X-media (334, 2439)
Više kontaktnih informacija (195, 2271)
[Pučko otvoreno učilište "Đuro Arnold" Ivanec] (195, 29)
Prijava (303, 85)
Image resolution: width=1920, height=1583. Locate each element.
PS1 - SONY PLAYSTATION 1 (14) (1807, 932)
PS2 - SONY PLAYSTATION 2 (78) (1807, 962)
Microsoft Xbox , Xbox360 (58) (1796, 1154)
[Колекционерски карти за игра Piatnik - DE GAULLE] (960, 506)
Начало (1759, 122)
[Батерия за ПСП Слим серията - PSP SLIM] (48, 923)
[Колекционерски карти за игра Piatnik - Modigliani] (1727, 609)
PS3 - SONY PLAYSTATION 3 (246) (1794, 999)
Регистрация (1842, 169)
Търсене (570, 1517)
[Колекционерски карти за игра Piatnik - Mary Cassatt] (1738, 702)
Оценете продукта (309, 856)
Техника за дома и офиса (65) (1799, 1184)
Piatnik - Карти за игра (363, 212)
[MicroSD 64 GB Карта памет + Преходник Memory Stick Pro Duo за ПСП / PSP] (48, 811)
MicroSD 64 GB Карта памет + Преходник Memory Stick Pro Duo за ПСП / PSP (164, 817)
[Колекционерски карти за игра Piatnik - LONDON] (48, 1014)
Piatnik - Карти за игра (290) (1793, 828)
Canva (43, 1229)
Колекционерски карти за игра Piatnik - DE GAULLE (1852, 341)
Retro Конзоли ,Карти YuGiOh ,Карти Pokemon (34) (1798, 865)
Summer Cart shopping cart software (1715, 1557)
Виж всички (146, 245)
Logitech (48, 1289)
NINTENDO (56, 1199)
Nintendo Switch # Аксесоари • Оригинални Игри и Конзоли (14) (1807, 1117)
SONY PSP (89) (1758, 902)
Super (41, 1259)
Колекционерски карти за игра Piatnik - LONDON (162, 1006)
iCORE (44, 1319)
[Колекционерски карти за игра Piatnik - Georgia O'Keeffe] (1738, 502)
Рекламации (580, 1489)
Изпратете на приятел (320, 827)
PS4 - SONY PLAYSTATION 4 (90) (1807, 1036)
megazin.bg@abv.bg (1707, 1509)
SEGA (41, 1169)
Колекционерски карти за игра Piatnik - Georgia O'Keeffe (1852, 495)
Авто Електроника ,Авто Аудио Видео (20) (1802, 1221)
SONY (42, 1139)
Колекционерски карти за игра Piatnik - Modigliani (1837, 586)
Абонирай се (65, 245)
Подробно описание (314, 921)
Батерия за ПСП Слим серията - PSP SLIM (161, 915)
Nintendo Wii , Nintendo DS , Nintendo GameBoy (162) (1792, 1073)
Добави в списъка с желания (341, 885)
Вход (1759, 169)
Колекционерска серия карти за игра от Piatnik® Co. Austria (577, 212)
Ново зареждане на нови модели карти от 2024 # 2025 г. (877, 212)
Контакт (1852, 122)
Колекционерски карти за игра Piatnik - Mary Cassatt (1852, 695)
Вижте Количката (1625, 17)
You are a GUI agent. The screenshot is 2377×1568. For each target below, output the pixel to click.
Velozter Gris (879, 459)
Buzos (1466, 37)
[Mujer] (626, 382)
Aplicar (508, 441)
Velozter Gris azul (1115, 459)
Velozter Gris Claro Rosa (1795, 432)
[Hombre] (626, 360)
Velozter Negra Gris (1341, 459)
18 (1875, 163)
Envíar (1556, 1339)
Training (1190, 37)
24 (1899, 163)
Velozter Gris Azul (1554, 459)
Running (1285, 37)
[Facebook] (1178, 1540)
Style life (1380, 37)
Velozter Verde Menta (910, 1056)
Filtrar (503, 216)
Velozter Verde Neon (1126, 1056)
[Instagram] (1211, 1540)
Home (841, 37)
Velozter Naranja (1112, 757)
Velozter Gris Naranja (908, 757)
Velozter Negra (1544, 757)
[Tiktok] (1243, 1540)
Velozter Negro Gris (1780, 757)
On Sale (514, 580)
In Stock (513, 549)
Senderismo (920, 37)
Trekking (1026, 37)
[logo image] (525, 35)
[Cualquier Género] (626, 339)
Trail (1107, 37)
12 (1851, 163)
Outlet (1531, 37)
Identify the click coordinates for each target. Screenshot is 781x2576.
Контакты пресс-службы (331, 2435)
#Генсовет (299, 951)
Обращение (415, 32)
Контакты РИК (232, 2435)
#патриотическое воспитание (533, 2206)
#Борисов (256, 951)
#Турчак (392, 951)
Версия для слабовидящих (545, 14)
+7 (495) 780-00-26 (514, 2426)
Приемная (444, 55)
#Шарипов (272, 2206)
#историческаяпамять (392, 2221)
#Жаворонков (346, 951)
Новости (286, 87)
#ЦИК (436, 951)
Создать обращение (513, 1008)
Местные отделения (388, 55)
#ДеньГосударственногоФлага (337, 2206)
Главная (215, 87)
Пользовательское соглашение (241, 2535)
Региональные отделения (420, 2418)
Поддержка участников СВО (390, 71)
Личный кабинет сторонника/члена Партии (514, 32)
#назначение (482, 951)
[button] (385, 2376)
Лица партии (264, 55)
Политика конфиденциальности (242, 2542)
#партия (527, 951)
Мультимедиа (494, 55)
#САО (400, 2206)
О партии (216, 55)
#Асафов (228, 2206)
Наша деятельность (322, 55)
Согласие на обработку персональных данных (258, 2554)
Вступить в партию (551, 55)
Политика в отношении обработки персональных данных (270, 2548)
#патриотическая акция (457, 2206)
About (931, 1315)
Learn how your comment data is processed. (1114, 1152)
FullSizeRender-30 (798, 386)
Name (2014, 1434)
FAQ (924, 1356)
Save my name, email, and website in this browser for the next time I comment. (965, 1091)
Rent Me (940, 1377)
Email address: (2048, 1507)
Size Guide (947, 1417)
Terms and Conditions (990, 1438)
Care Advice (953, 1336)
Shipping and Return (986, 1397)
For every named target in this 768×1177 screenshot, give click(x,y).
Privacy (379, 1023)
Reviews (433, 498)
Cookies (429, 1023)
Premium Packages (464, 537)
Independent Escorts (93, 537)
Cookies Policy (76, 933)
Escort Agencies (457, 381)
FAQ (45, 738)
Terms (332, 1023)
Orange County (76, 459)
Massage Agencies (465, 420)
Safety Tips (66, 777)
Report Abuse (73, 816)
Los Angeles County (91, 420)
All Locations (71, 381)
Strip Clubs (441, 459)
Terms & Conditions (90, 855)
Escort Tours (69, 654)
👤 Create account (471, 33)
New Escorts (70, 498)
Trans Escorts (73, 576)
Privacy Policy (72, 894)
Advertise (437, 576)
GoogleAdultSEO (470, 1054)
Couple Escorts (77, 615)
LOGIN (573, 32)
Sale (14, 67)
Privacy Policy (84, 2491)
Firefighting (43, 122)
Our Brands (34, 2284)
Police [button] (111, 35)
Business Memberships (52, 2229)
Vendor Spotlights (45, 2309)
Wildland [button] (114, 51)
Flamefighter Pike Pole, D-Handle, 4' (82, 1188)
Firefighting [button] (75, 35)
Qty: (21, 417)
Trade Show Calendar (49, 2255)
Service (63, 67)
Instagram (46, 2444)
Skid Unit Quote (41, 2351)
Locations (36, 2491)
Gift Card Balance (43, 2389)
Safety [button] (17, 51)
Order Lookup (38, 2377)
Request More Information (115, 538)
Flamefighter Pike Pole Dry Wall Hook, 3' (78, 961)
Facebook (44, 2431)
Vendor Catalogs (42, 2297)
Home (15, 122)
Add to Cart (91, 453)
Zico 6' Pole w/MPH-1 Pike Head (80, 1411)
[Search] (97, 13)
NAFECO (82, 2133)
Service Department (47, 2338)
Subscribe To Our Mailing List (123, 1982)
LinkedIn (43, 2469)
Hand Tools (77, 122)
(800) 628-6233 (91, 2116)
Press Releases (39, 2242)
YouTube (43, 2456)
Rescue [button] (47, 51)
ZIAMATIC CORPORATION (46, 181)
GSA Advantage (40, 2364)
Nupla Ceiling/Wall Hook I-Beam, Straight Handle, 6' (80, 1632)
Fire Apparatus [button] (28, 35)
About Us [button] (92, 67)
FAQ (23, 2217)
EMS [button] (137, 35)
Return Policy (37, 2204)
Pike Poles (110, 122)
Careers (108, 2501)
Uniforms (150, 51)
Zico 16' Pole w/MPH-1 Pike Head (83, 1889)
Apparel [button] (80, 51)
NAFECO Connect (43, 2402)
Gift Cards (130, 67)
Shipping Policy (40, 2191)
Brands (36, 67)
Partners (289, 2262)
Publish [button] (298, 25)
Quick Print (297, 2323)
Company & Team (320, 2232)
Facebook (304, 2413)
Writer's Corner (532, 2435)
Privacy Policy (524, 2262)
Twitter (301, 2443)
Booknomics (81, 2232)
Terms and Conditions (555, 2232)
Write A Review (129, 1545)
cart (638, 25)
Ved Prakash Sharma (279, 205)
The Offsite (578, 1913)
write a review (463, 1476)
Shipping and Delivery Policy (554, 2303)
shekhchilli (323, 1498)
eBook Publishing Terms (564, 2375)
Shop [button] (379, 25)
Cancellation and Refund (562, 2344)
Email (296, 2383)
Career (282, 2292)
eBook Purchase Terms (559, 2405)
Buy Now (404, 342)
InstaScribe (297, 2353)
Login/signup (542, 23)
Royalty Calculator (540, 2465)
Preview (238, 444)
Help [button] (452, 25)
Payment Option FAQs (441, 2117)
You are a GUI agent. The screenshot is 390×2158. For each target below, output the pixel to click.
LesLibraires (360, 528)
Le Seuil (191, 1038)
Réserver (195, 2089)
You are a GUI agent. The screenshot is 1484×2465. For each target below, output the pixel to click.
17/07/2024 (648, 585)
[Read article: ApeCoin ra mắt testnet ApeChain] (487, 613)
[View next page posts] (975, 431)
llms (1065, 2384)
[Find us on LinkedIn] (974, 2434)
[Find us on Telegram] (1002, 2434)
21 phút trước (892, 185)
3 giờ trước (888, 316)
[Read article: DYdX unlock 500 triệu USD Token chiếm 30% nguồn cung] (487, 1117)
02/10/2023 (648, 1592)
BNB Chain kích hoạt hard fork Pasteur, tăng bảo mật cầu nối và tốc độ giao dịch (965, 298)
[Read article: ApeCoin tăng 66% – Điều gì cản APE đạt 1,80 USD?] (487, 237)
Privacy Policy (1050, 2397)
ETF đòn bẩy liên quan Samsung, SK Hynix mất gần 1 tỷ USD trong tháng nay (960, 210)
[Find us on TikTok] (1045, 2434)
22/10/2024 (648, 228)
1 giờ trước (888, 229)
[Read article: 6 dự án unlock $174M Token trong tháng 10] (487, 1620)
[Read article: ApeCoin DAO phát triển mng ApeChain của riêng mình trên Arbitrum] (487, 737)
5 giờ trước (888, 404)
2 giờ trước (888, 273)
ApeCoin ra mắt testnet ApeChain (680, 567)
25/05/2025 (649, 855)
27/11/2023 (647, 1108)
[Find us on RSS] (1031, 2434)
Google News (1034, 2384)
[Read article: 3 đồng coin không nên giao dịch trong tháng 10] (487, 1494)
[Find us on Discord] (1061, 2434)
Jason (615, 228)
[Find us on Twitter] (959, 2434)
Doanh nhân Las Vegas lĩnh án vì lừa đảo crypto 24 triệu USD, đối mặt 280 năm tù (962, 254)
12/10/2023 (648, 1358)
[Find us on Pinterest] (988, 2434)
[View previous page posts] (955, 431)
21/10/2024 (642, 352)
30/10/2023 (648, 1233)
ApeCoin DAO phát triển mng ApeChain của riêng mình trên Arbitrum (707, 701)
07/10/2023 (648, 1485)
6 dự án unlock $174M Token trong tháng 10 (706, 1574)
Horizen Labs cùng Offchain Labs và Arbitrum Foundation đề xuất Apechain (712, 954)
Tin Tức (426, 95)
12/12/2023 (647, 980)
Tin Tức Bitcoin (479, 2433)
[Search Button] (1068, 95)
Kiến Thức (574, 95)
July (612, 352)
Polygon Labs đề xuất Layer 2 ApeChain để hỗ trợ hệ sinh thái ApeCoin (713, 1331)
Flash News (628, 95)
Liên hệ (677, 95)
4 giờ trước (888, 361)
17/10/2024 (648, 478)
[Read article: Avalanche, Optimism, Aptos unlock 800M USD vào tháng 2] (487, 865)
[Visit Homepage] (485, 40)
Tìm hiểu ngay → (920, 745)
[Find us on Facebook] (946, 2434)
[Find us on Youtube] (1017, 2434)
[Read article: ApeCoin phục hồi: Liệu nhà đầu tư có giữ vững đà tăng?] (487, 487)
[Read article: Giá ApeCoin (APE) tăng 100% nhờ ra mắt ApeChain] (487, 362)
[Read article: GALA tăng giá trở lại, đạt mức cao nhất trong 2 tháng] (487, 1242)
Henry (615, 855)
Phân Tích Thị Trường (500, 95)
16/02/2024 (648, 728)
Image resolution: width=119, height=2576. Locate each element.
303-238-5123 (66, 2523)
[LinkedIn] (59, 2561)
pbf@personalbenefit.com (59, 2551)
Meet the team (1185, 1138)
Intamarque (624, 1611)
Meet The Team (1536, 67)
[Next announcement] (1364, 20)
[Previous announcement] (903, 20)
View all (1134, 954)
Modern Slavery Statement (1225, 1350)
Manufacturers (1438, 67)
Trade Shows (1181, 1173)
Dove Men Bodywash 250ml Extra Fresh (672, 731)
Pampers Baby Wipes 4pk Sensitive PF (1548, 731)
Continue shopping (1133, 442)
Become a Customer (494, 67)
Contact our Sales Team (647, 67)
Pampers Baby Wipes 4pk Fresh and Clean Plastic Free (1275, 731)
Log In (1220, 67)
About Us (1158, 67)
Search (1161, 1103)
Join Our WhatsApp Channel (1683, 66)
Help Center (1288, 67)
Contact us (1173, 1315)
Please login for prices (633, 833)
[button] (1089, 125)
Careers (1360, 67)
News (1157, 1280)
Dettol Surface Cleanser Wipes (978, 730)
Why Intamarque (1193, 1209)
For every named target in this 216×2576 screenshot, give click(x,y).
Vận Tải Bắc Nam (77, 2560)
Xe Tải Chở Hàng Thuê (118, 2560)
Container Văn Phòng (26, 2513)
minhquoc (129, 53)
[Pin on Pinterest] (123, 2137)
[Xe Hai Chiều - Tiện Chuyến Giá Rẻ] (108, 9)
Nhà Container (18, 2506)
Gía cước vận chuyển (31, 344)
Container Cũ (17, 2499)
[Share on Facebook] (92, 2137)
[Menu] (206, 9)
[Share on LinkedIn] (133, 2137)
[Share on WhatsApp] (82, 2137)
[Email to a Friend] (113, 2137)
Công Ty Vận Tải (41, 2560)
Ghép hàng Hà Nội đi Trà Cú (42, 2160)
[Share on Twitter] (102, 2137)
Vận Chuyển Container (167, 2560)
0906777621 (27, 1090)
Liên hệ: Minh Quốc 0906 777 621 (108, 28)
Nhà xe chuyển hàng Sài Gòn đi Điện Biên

§

● YOUR OBJECTIVE:
Search the listing above for the lines with "Running (1285, 37)" and "Trekking (1026, 37)", then output those lines and all lines between them exactly.

● WRITTEN ANSWER:
Running (1285, 37)
[Facebook] (1178, 1540)
Style life (1380, 37)
Velozter Verde Menta (910, 1056)
Filtrar (503, 216)
Velozter Verde Neon (1126, 1056)
[Instagram] (1211, 1540)
Home (841, 37)
Velozter Naranja (1112, 757)
Velozter Gris Naranja (908, 757)
Velozter Negra (1544, 757)
[Tiktok] (1243, 1540)
Velozter Negro Gris (1780, 757)
On Sale (514, 580)
In Stock (513, 549)
Senderismo (920, 37)
Trekking (1026, 37)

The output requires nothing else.